--- Document text ---
Core Parsers¶
Developer-facing API reference for the core.parsers package.
Package¶
core.parsers
¶
Parsing utilities for raw game text inputs.
Modules¶
core.parsers.battle_report
¶
Best-effort Battle Report parsing utilities.
Phase 1 intentionally extracted only a small subset of run metadata needed for the first chart. Phase 3 extends the extracted subset to support Battle History table columns while keeping the same guiding rules:
- Unknown labels are non-fatal.
- Raw report text is always preserved unchanged when persisted.
_COMPACT_VALUE_RE = re.compile('^\\$?[\\d,]+(?:\\.\\d+)?[A-Za-z]?$')
--- Data shown ---
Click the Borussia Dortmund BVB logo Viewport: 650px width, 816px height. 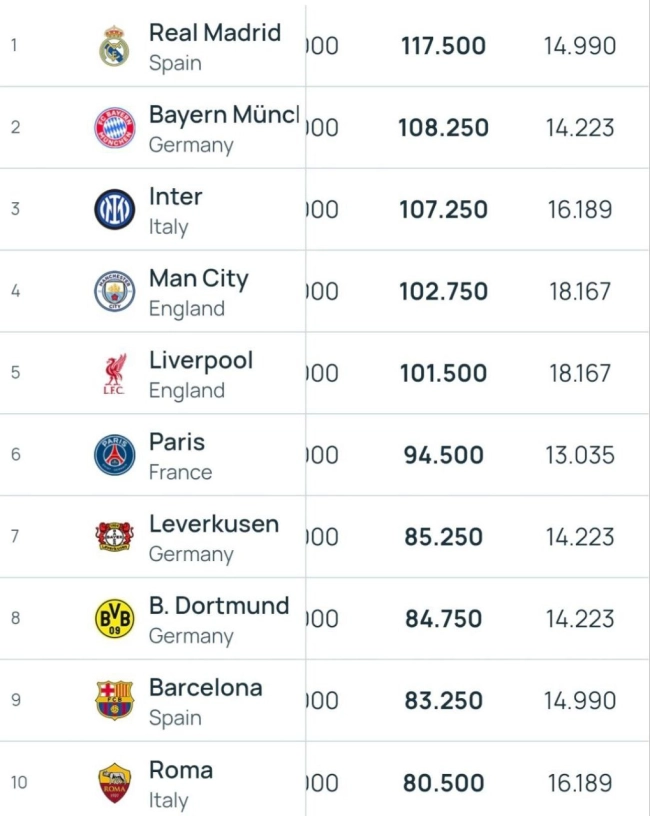point(114,619)
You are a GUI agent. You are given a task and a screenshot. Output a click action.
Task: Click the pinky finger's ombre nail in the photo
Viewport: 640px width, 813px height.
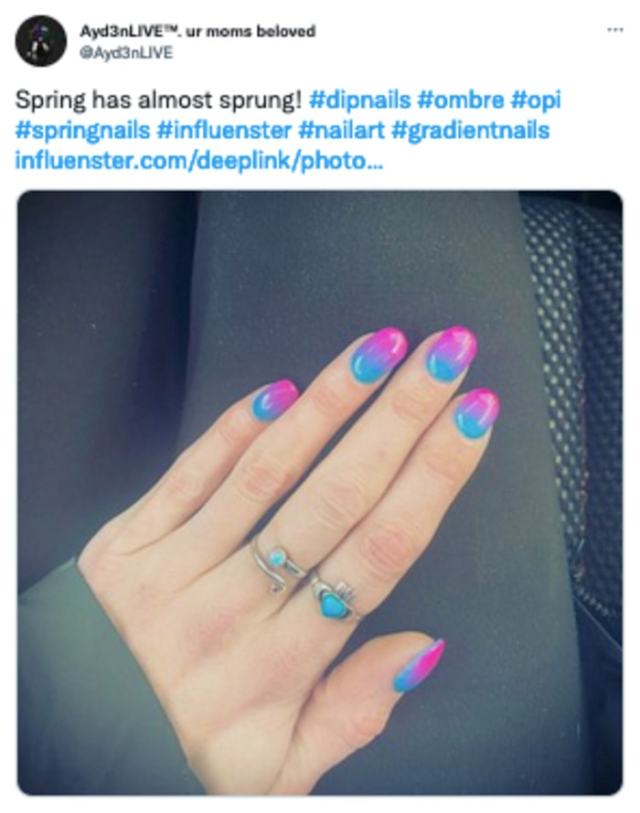(x=274, y=401)
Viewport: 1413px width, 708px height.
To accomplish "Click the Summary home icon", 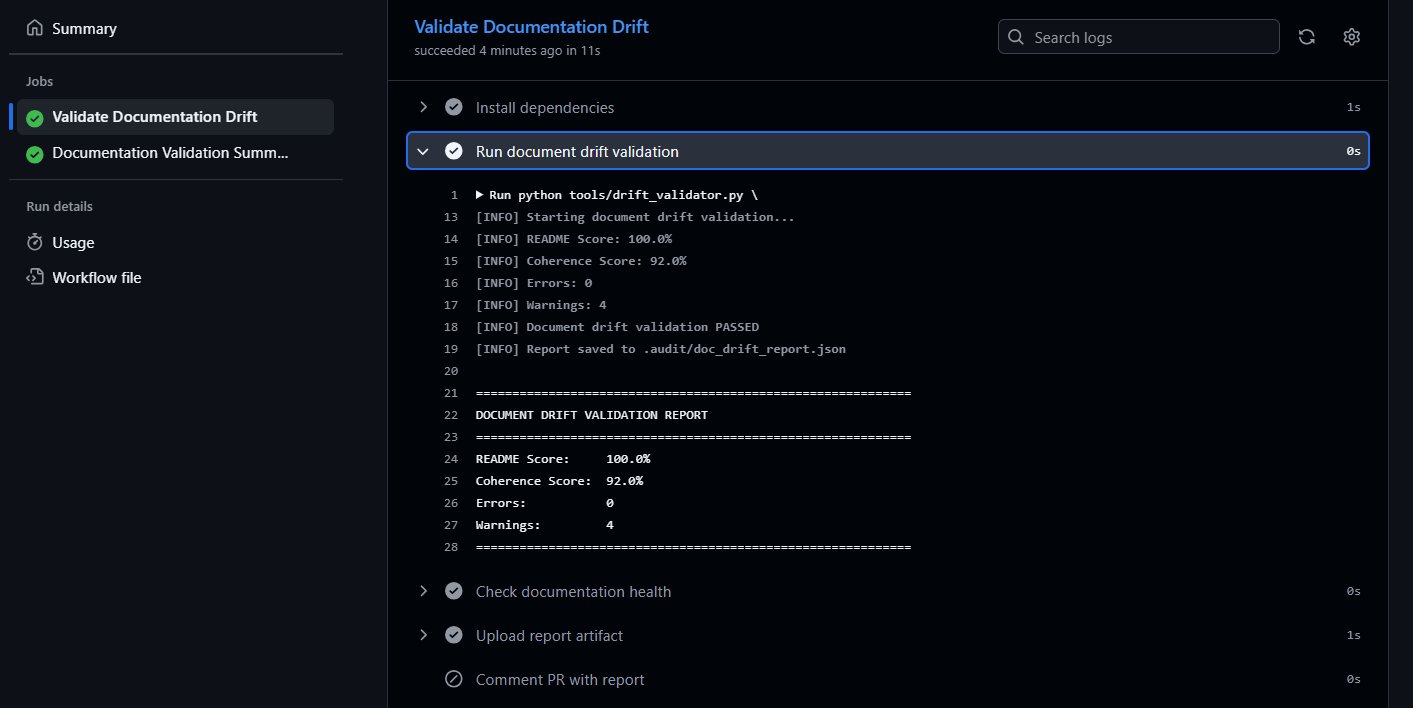I will pos(34,29).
---
- _Requests_:
A. List the section headings in the core parsers reference.
B. Write out the passage from the core parsers reference that begins at the words "Phase 1 intentionally" and stops after the words "unchanged when persisted.".
C. According to the core parsers reference, what does Phase 3 extend the extracted subset to support?

- _Solutions_:
A.
Core Parsers
Package
Modules

B.
Phase 1 intentionally extracted only a small subset of run metadata needed for the first chart. Phase 3 extends the extracted subset to support Battle History table columns while keeping the same guiding rules:
- Unknown labels are non-fatal.
- Raw report text is always preserved unchanged when persisted.

C. Battle History table columns.